Carrying a few extra pounds there, chubby? Relax – you're no longer considered a lazy, self-indulgent glutton. You're just sick. The American Medical Association this week voted to upgrade obesity to “disease” status. Excessive eating now joins excessive alcohol intake as something we should pity people for instead of sitting in judgment on them.
Certainly there could be benefits to the disease model. Insurance companies might start paying for weight-loss treatments the same way they pay for smoking-cessation programs now. The campaign to get junk food out of schools might get more support. Nutrition counseling might be taken more seriously. Doctors might pay more attention to patient's eating and lifestyle habits. Fewer Americans might suffer from actual diseases such as diabetes and coronary heart disease.
But there is also a downside we should not ignore.
This is one more step on the path we've been on that leads away from accepting responsibility. It's never anybody's fault for anything: I didn't get irresponsibly drunk; my genes made me do it. And, I don't have anger issues; I suffer from social anxiety disorder. And, I can't help smoking; I have an addictive personality. Now add I eat too much because my disease hasn't been treated to the list.

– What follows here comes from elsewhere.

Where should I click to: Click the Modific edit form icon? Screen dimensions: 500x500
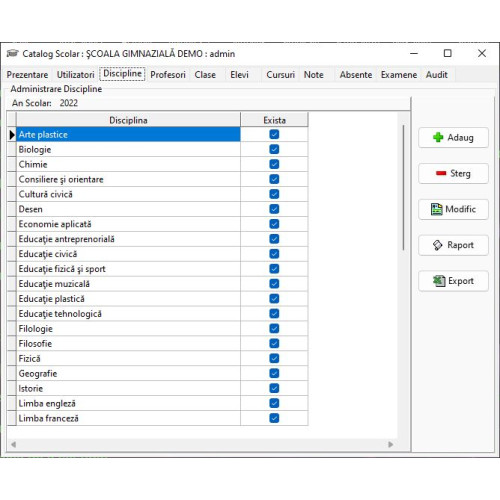coord(437,209)
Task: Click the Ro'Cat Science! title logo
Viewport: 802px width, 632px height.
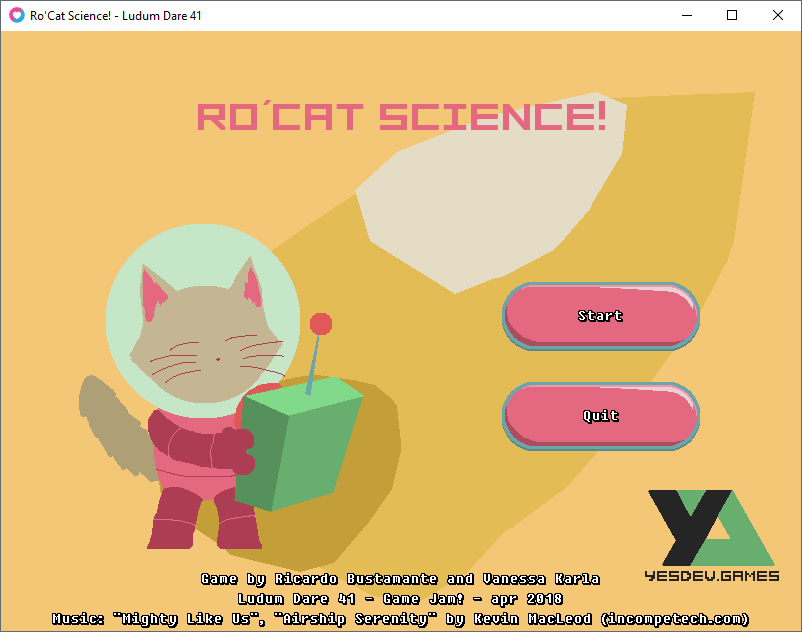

A small percentage of obesity is caused by genuine medical conditions. But the overwhelming majority of it comes from eating too much, making poor food choices and not exercising enough. The more we think of obesity as a disease, the less likely we are to acknowledge the simple need to make responsible use of our free will.
As we have come to understanding more about the human genome, there has been an unfortunate tendency to explain everything by heredity. How can we be held responsible for bad behavior when it is programmed into our very being?
That's not exactly the key to a healthy, civilized society. Yes, there is a genetic component to everything. But genetics only predispose; our biology does not predetermine. We all have tendencies, but we also have the obligation to accept the consequences of our decisions.